-- Stored data follows --

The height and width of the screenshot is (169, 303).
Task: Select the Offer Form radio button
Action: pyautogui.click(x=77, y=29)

-- Stored data concluded --
-- Stored data follows --

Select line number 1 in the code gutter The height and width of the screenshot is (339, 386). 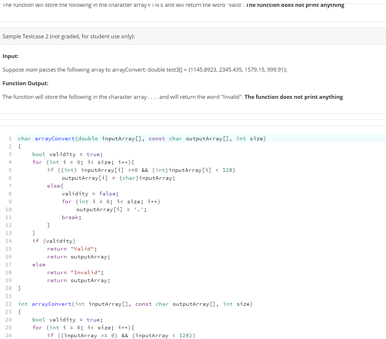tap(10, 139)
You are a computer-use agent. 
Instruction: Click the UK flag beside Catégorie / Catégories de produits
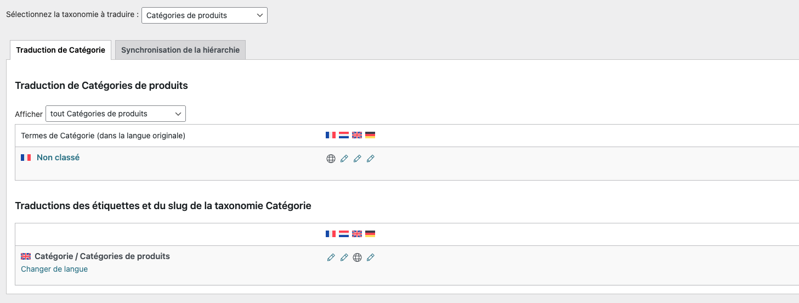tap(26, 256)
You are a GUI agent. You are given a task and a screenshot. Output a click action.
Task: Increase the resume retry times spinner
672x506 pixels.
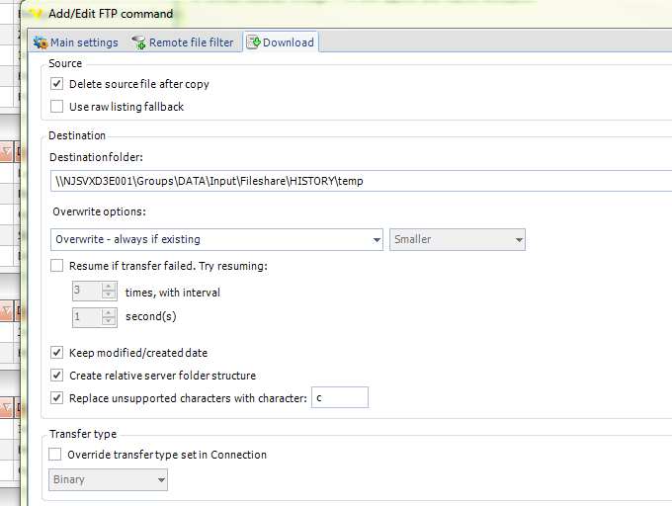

-- Stored data concluded --

What you are asked to do – Using the listing above, repeat word for word each line from the one with "Instruction: Click the" down to the one with "672x506 pixels.", both included. Omit all pictures.

Result of this exercise –
Instruction: Click the UK flag beside Catégorie / Catégories de produits
tap(26, 256)
You are a GUI agent. You are given a task and a screenshot. Output a click action.
Task: Increase the resume retry times spinner
672x506 pixels.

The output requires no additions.